My lab is studying two questions related to stem cell biology. First, what is required to keep a stem cell a stem cell, while allowing it to proliferate? Second, what signals regulate the steps of stem cells take after they become committed to differentiate? Finally, we are trying to provide novel embryonic stem cell (hESC) lines and differentiated cells for human transplantation therapies. One project aims to derive novel hESC lines for therapeutic purposes. All of the currently available hESC lines were created in culture with reagents obtained from other species. This poses a danger of introducing pathogens from other species into human cells, and possibly transmitting them through transplantation. We are deriving hESC under defined conditions, using controlled procedures. These new lines may be submitted to the FDA for consideration for human therapies. Another project aims to derive hESC lines with genetic defects that will allow us to study the development of diseases in the laboratory that previously could only be studied in animals or patients. A third project explores the regulation of differentiation of hESC into mature cells of several tissues. We have constructed plasmid expression vectors containing reporter genes under the control of both tissue-specific and ubiquitously expressed promoters. Ultimately, development of methods of genetic alteration will allow us to regulate differentiation, isolate populations that may be suitable for transplantation therapies, and to follow the engraftment of hESC-derived tissues.

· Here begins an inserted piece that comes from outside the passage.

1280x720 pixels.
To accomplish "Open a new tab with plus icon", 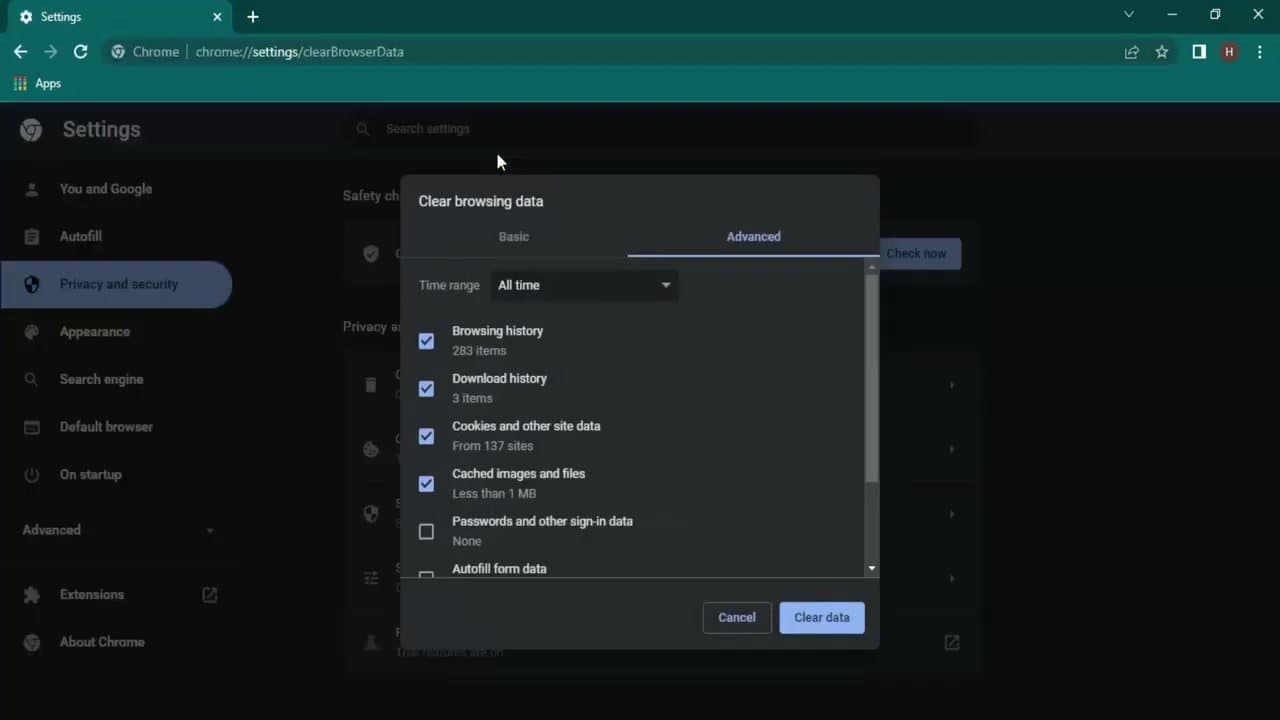I will point(253,17).
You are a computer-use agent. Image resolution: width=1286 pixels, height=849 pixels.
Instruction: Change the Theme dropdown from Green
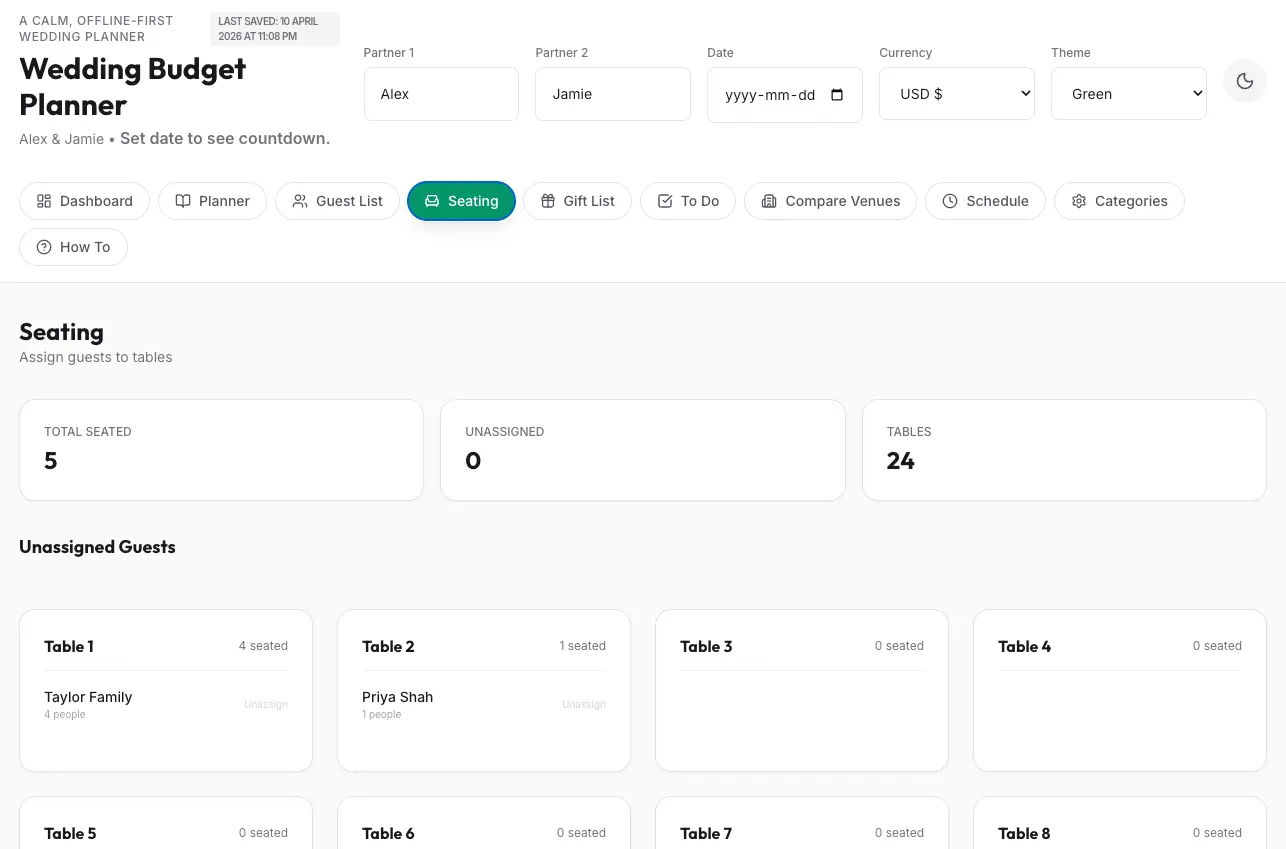(x=1128, y=93)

Meri Firpo is an Assistant Professor in the Stem Cell Institute and the Department of Medicine at the University of Minnesota, where she works on human embryonic stem cell biology, and transplantation therapies for diabetes. She received her Ph.D. from the Cornell University Medical College Graduate School of Medical Sciences after completing a research project in the Developmental Hematopoiesis Laboratory at the Sloan Kettering Institute. Her research at the Sloan Kettering Institute was focused on adult bone marrow stem cells. She then did a postdoctoral fellowship at the National Jewish Institute for Immunology and Respiratory Medicine in Denver, Colorado, where she completed a project on generating hematopoietic stem cells from mouse embryonic stem (ES) cells in culture. After returning to the Bay Area, Dr. Firpo did a second postdoctoral fellowship at the DNAX Research Institute for Molecular and Cellular Biology in Palo Alto, California, where she studied the development of the human hematopoietic system and human models of leukemia.
Dr. Firpo went to the University of California San Francisco, where she directed the derivation of two of the human ES cell lines included in the National Institutes of Health Registry of Human Embryonic Stem Cells. She has also derived new lines suitable for transplantation therapies using human feeder cells. She has recently moved to Minnesota, and is currently using human ES cells as a model of human development, and differentiating human ES cells into functional tissues for transplantation.